Pioneer residents face cold walk to hot showers

Brad Ellingson

Some students in Pioneer Hall could be seen traipsing through the halls, outside the building and in the lobby Wednesday, carrying shower caddies and wearing flip-flops.

Because of mechanical problems, students living on the north side of Pioneer Hall have been forced to take hot showers in bathrooms on the south side since Monday. Because the north and south sides are not connected within the building, Pioneer shower seekers have to go outside and walk through the lobby.

Signs posted outside Pioneer Hall on Wednesday told students the hot water on the north side had been shut off and officials were unsure when the problem would be fixed.

“They’re having some pipe issues Ö with hot water and there were steam leaks that they’re repairing and working on,” said Pioneer Hall director Chad Horsley.

“It’s tough working conditions because it’s in a crawl space underneath the lower lobby in Pioneer,” said Tim Busse, departmental director of University Services.

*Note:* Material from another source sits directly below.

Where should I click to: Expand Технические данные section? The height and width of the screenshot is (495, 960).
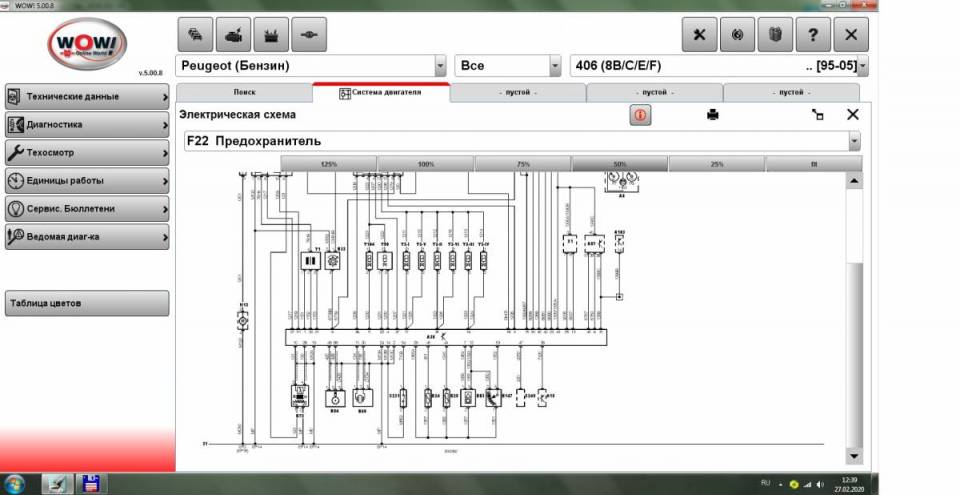(86, 97)
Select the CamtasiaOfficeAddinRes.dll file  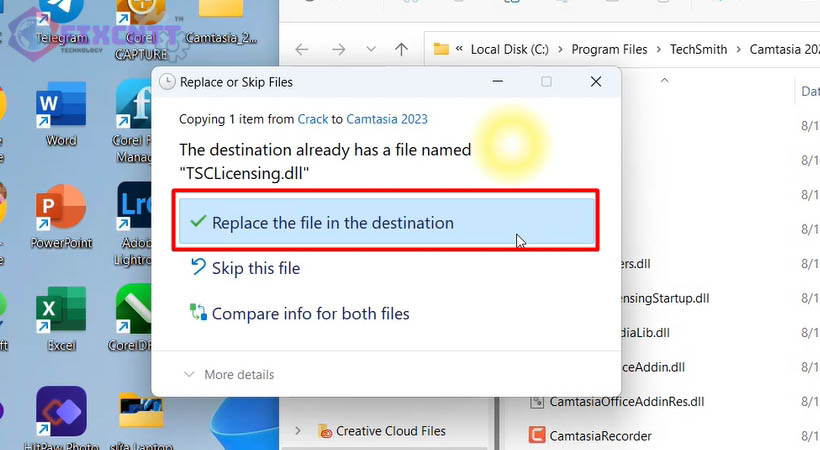click(x=626, y=401)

Horsley said students were notified shortly after problems were found.

Some students hoped Pioneer Hall officials would have given them more notice.

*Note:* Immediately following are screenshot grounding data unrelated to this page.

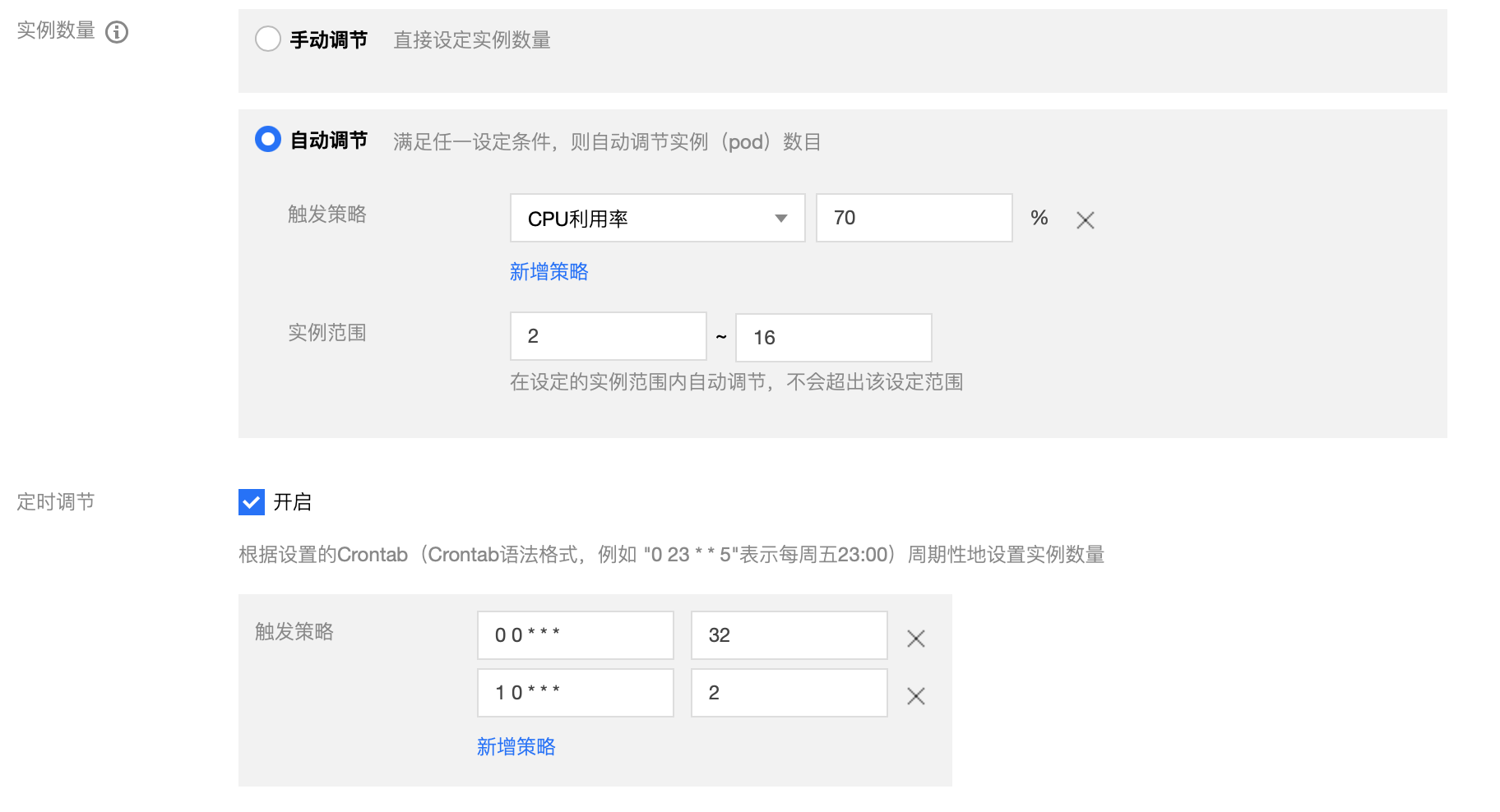
Task: Delete the "1 0 * * *" crontab policy
Action: tap(915, 696)
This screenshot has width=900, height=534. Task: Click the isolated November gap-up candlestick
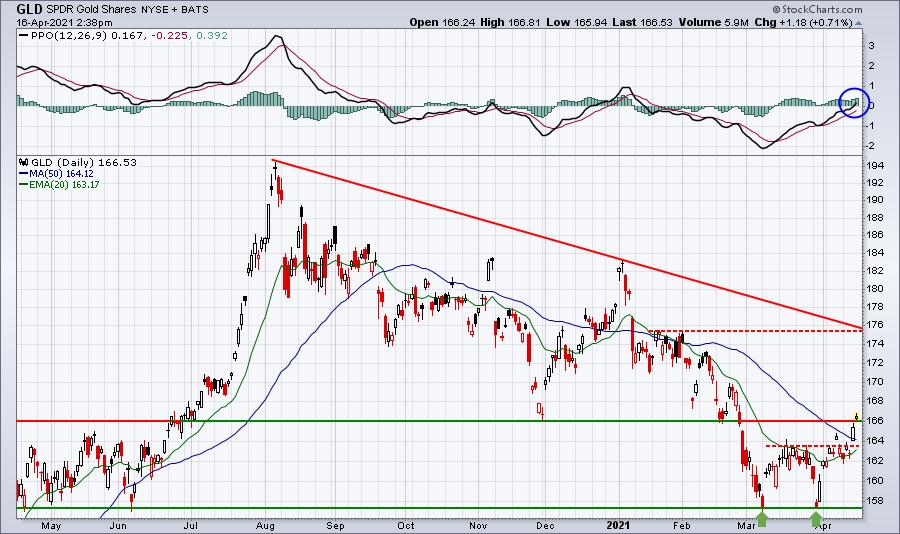(x=490, y=268)
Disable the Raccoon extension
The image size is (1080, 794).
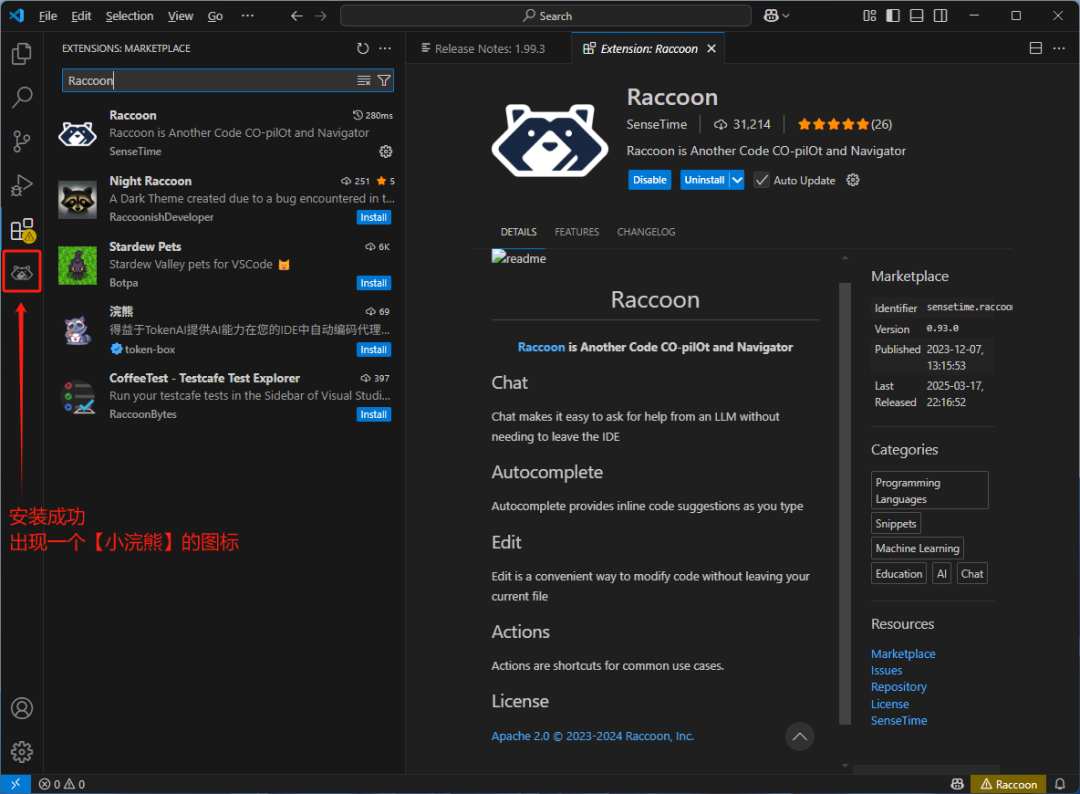coord(650,180)
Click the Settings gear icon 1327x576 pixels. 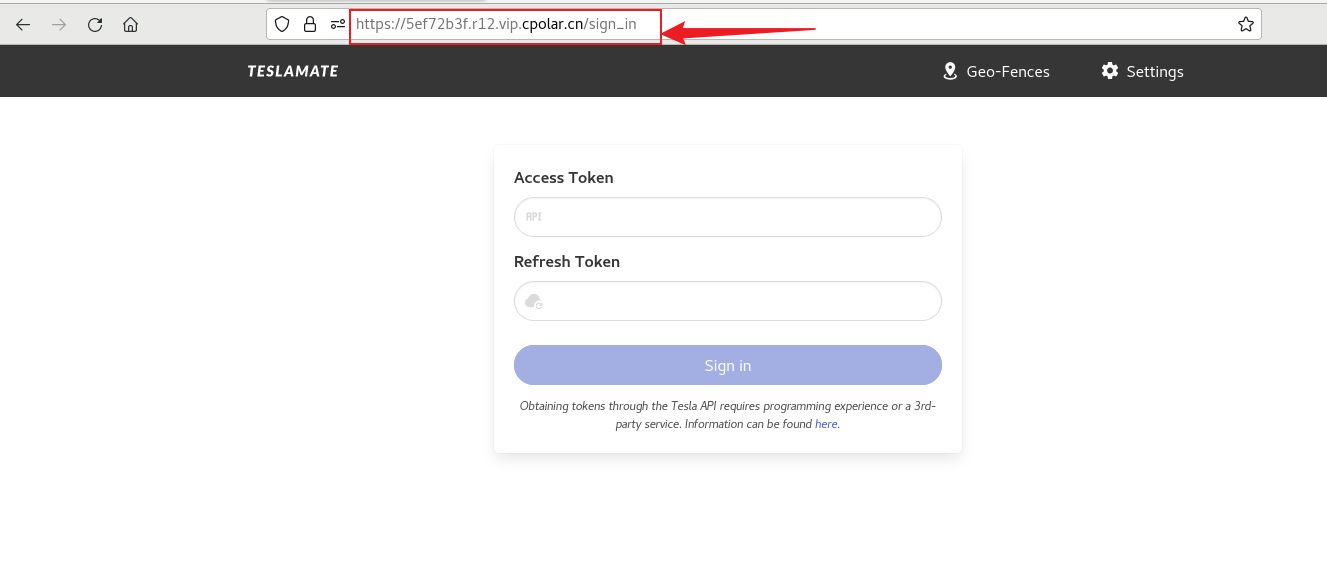[x=1109, y=71]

“It’d be nice if they told us earlier,” said Ben Butzow, a political science sophomore.

“They only put signs on the main doors,” Butzow said.

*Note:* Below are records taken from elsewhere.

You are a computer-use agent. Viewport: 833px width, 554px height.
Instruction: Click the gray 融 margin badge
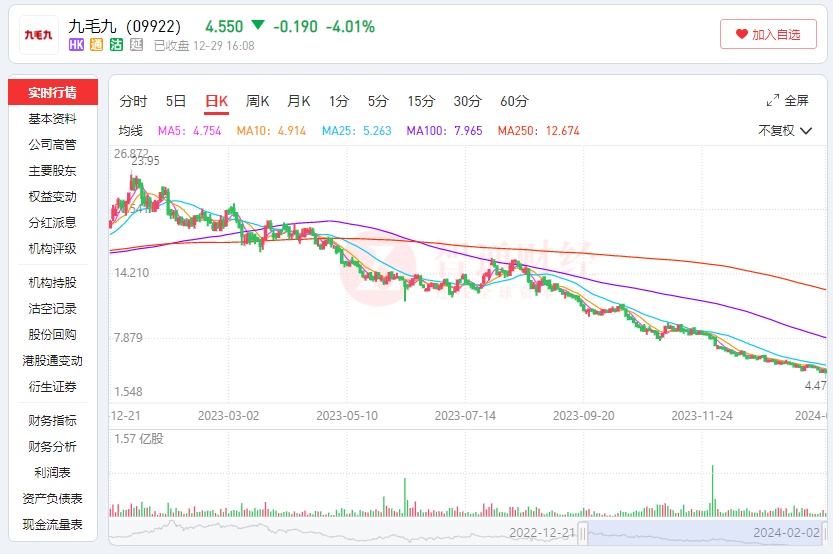pyautogui.click(x=136, y=45)
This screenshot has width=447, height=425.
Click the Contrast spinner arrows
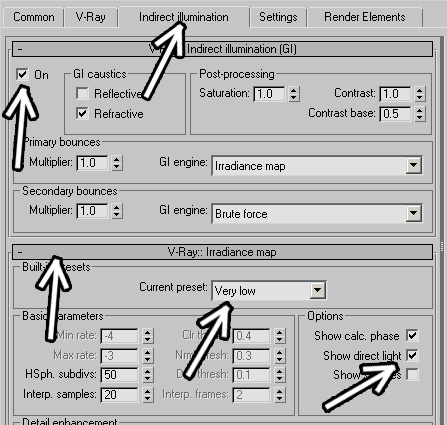click(x=420, y=94)
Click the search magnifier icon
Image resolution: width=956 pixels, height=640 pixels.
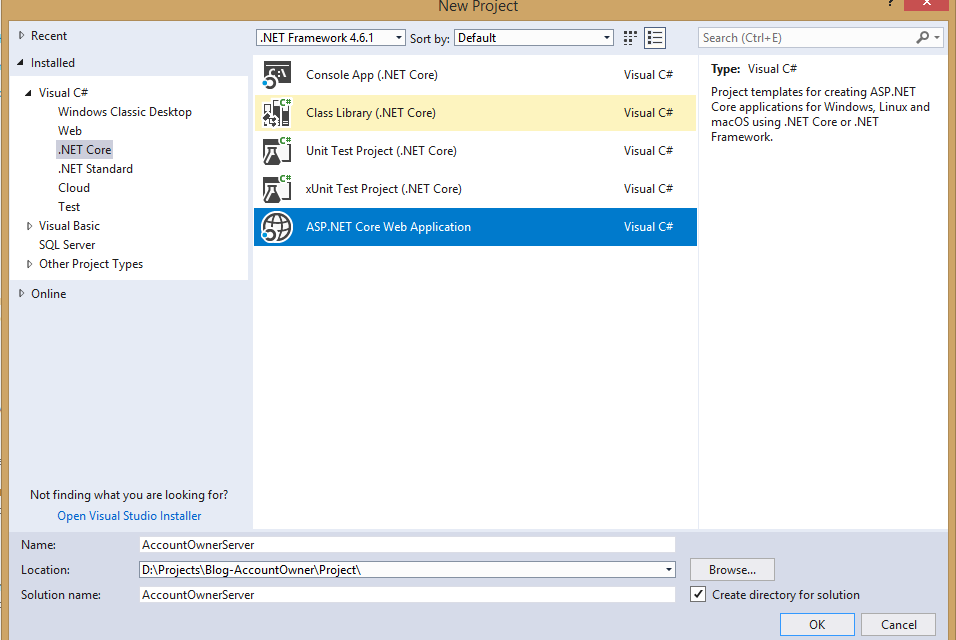[923, 38]
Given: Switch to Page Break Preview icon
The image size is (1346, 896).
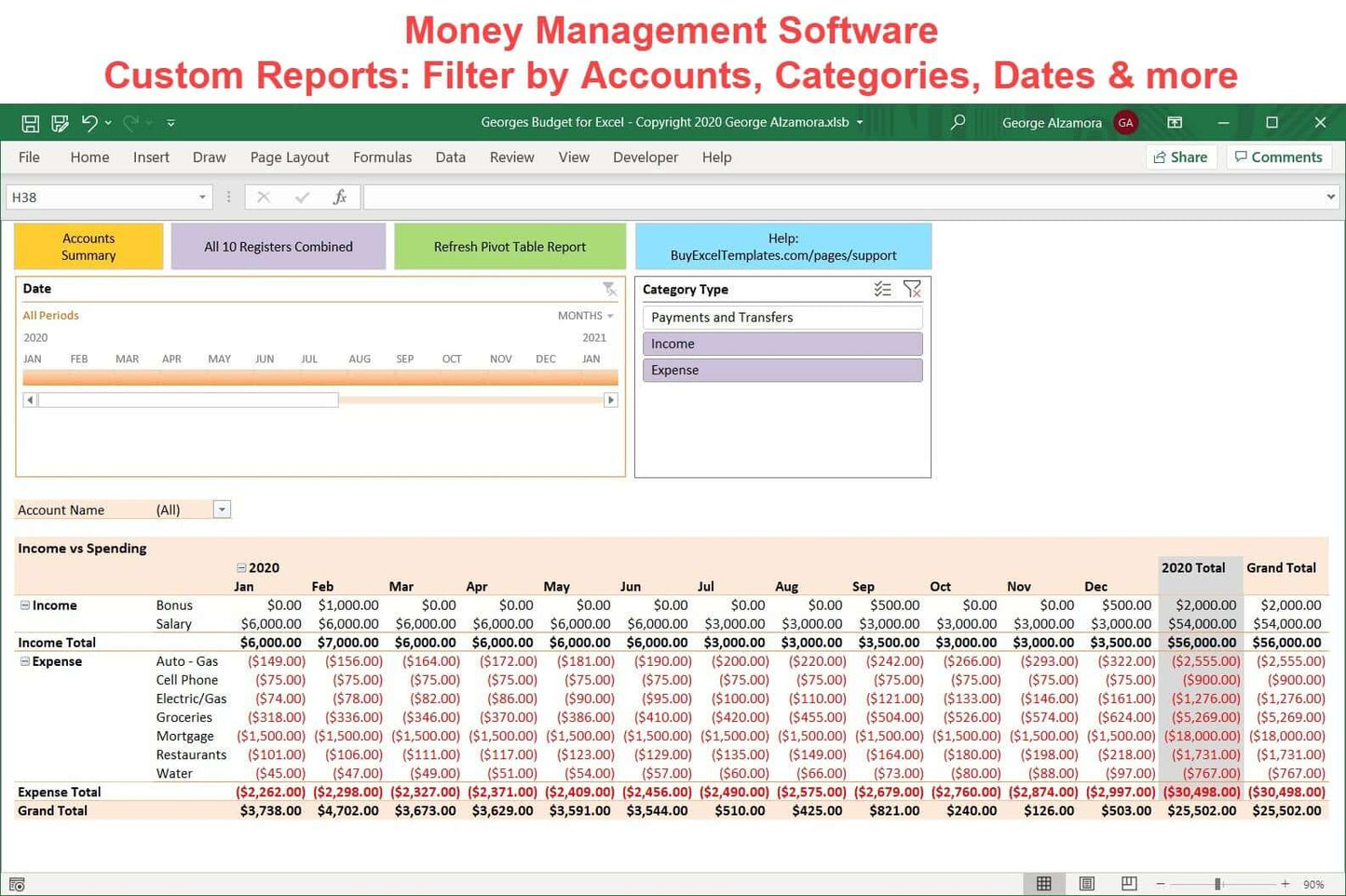Looking at the screenshot, I should (1128, 884).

Walking outside coupled with the cold weather presented obstacles for students living on the North side.

“We had to go over there in towels,” said freshman Adam Miller.

After coming back in his towel to the north side, Miller said he didn’t have a key and was stuck outside his door in only his towel.

Some students had to change their daily routines.

Although waiting in lines was not a problem, waking up earlier was, Butzow said.

Others simply didn’t shower.

“It sucks,” said freshman Sam Kenan, a mechanical engineering major. “I haven’t taken a shower for two days.”

Still, some students had not heard about the loss of hot water on the north side.

Erin Sanford, a sophomore psychology major, said she hadn’t heard about the loss of hot water.

Nicole Schauer, a pre-pharmacy sophomore, also said she had not heard of the hot water problem, but she saw different people using the bathroom on the south side.

“I’ve noticed weird people in our bathroom,” Schauer said.

Carlye Borth, an elementary education freshman, said she heard fire alarms go off.

Busse said the fire alarms probably went off because of the humidity.

“We’re doing our best to keep them informed about the situation and keep them aware as things change,” Horsley said.

“There have been unforeseen difficulties that they weren’t expecting going in there,” he said.

Humidity, high heat, tight spaces and asbestos are concerns for workers, Busse said.

“Apparently Ö the sand that they’re working on in there had a low level of asbestos contamination,” Busse said. “It’s not easy what they’re doing now.”

Still, some students believe more should be done about the problem because of the money they pay for rooms in residence halls.

“It doesn’t seem like they are doing enough to fix the situation,” said Eric Chad, a freshman majoring in biochemistry.

“It pisses me off; you pay a lot of money to live here,” said freshman Andy Platto.